A poco de comenzada la proyección, resulta claro que el mayor Cage (Cruise) no se destaca precisamente por su heroísmo o las habilidades para el combate: es una suerte de publicista del ejército norteamericano. Pero a poco de llegar a Londres para ultimar detalles del esfuerzo propagandístico bélico, un general inglés (Brendan Gleeson) le quita insignias y galones y lo manda derechito al frente de batalla, rebajado al rango de soldado raso y condenado a una muerte segura. Cosa que ocurre al toque, apenas llegado al teatro de operaciones, con esos velocísimos bichos arrasando con transporte, armas y seres humanos. Pero... sorpresa: Cage despierta exactamente en el mismo lugar y momento del día anterior. Como le ocurría a Bill Murray en Groundhog Day, aunque sin Sonny y Cher de fondo. Y así todos los días, durante ¿meses?, ¿años?, ¿siglos? Poco importa por cuánto tiempo o las razones del intríngulis (algo tiene que ver el hecho de haberse salpicado con sangre alienígena, como un Sigfrido del futuro),aunque en el camino el caballero pasará de cobarde y torpe recluta a gallardo y perspicaz guerrero, con la ayuda de una señorita vencedora en –literalmente– miles de batallas, la siempre pagadora Emily Blunt.

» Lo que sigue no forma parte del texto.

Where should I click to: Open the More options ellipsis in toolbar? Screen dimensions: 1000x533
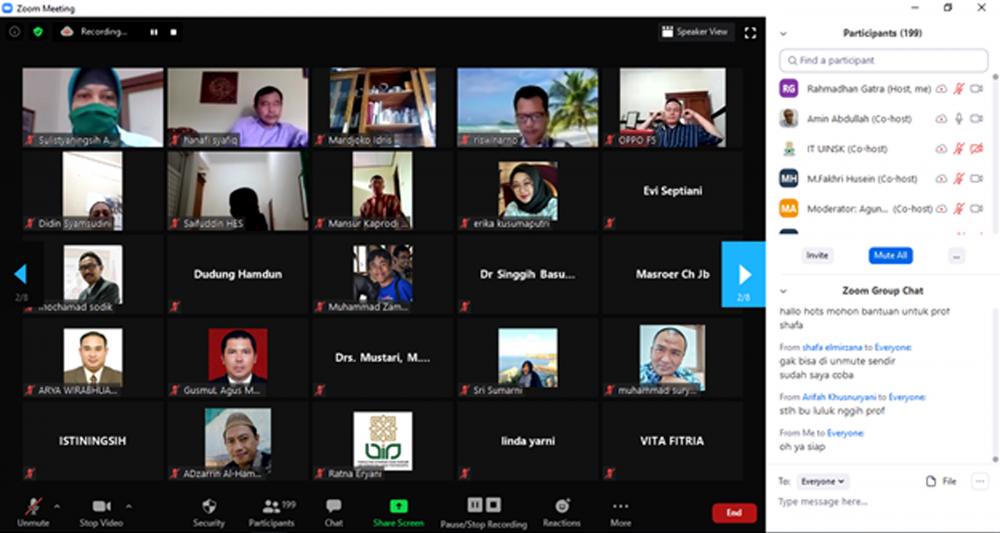click(x=620, y=507)
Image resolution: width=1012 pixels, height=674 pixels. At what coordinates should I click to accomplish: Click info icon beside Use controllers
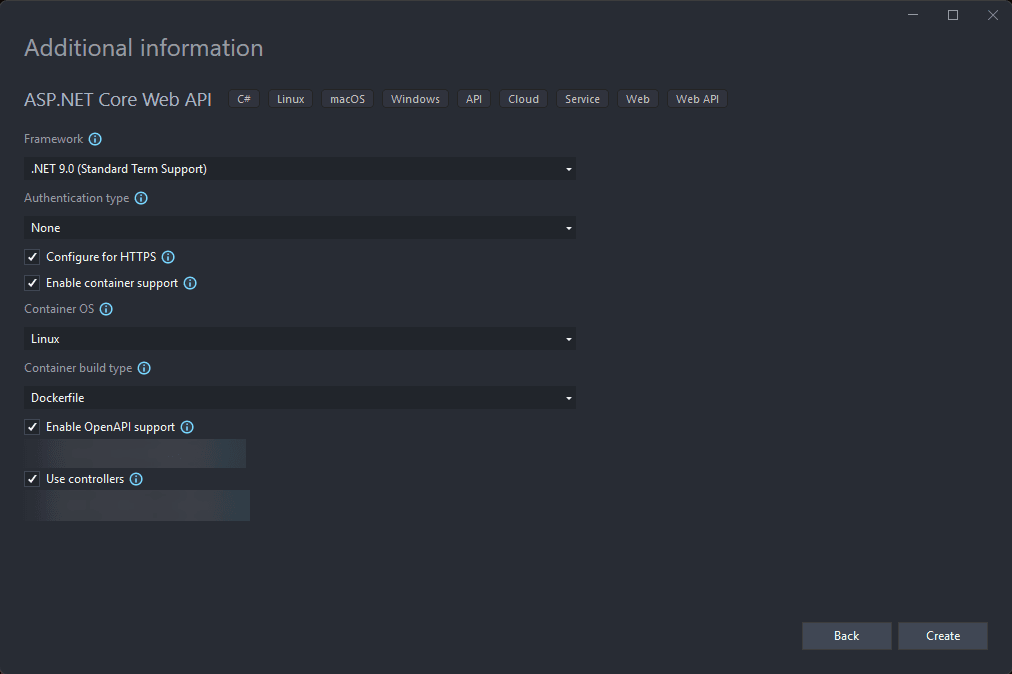136,479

Ingeniosa a la hora de esconder esas paradojas y agujeros lógicos inherentes a todo relato sobre viajes en el tiempo, Al filo del mañana avanza con velocidad y seguridad durante los primeros 70 minutos, animándose a la repetición de planos e incluso de escenas enteras con gracia, elegancia y una bienvenida dosis de humor, que hace de la primera encarnación de Cage poco más que un monigote en película ajena. A diferencia del gran film de Harold Ramis, las variaciones en la repetición no están aquí ligadas al plano del desarrollo y crecimiento emocional o filosófico como a la lógica de los videogames: en cada nueva vida el jugador/protagonista avanza un poco más en las entrañas del juego y mejora sus habilidades para vencer obstáculos y enemigos. Pero –a no confundirse– la estructura del film de Liman es fundamentalmente una encarnación contemporánea de la narración clásica, donde cada nuevo paso y evolución está marcado por un avispado uso de las elipsis y la relación causa-efecto.

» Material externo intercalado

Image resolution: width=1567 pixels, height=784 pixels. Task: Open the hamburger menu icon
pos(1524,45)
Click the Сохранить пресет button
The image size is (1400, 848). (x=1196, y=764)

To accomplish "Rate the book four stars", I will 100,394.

El héroe llega con el caballo un poco cansado al último acto, cuando la trama desarma la posibilidad del retroceso a foja cero, y tal vez haya que buscar las razones de esa fatiga en la entrega a ciertas concesiones al manual del lugar común, del cual se había sabido escapar hasta ese momento. Es durante la última media hora que los guionistas deciden sacar un grupo de incondicionales del protagonista como un as bajo la manga y las escenas de acción comienzan a parecerse a tantas otras en el cine contemporáneo, incluyendo como subtrama el inevitable interés amoroso que, afortunadamente, ocupa el tiempo justo y necesario, sin terminar de caer en cursilerías. Pero si el vidrio se empaña un poco, es cuestión de retroceder en el tiempo y recordar lo visto hasta ese momento, un recreo narrativo que está varios puntos arriba del grueso de ese cine de acción grandote y pesado que –en loop ad infinitum– puede verse casi todas las semanas.